- Born: Allan William Buchanan Gray 8 April 1938 East London, South Africa
- Died: 10 November 2019 (aged 81) Bermuda
- Education: Selborne College Rhodes University Harvard Business School
- Occupation: Founder of Allan Gray Investment Management
- Years active: 1973–2019
- Spouse: Gill Gray
- Children: 3

= Allan Gray (investor) =

South African businessperson

Allan William Buchanan Gray (8 April 1938 – 10 November 2019) was a South African billionaire businessman and philanthropist. He founded the eponymous investment management company, the nonprofit Allan Gray Orbis Foundation, and the Allan and Gill Gray Charitable Trust.

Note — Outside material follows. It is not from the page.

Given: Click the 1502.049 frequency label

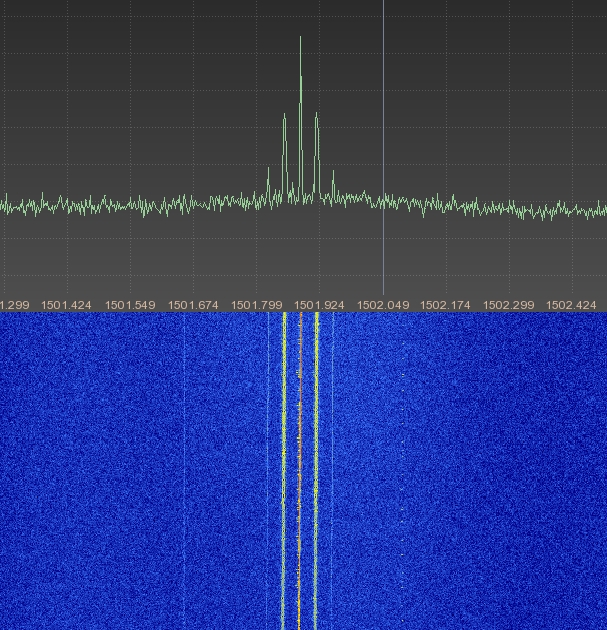Looking at the screenshot, I should click(382, 304).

Before he donated his stake in the Allan Gray investment management company, his net worth was estimated to have been US$1.8 billion in 2017.

==Early life==
Gray was born in the South African city of East London in 1938. His family had migrated from Aberdeen, Scotland to the then Cape Colony town of Butterworth in the 1890s.

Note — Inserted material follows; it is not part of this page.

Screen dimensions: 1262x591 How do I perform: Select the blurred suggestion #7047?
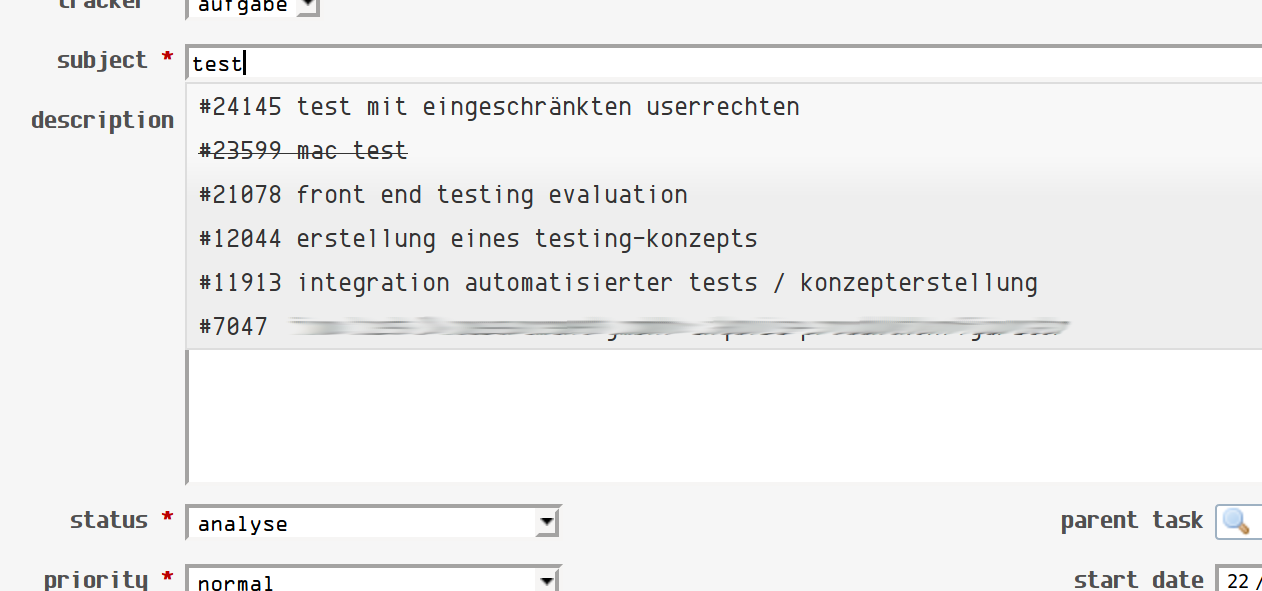point(724,326)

His grandmother was the first female mayor in South Africa, when she was elected mayor of Butterworth years later and had attended the University of Aberdeen. Gray stated that his grandmother played a large role in his future success by instilling a family focus on education.

After completing high school at Selborne College, he studied accounting at Rhodes University and went on to earn an MBA at Harvard Business School in 1965. Gray was known to be dyslexic.

== Career ==
After Harvard, Gray started working for the asset management firm Fidelity Management and Research in Boston, where he stayed for eight years. He established a reputation for being a successful contrarian investor in the economic crash of 1962.

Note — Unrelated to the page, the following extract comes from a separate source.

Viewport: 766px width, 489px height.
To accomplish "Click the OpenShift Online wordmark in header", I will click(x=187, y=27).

He returned to South Africa in 1973 to found what would become Allan Gray Limited in Cape Town. The company initially focused on investment counseling, later growing to include institutional clients.

In 1989, Gray established Orbis Investment Management in London, to focus on investing in international markets. Two years later the company relocated its headquarters to Bermuda.

By 2015, Orbis was managing over $30 billion in assets. Similarly, Orbis's sister company, Allan Gray grew to be South Africa's largest privately held investment management firm, managing over $35 billion in client capital, making Gray one of Africa's richest men, with a net worth above $2 billion. The return on investment from Allan Gray and Orbis since its founding is comparable in success to Warren Buffett's firm Berkshire Hathaway.

== Philanthropy ==
Gray established the Allan Gray Foundation in 2007 with a US$130 million endowment to fund bursaries and scholarships for talented South African high school students. This was the largest single recorded donation to a charity in South Africa at the time.

In 1979 Gray founded the Allan and Gill Gray Charitable Trust.

In 2016, Gray donated his entire stake in his company to the Allan and Gill Gray Charitable Trust so that dividends from his share in both the South African company and the Orbis Group can be exclusively used for philanthropic purposes.

== Awards and honours ==
In 2012 Gray was awarded an honorary doctorate from the University of Cape Town.

==Personal life and death==
He was married to Gill Gray, and they lived in Hamilton, Bermuda. Their son, William Gray, was president of Orbis in 2007.

He died of a heart attack in Bermuda on 10 November 2019.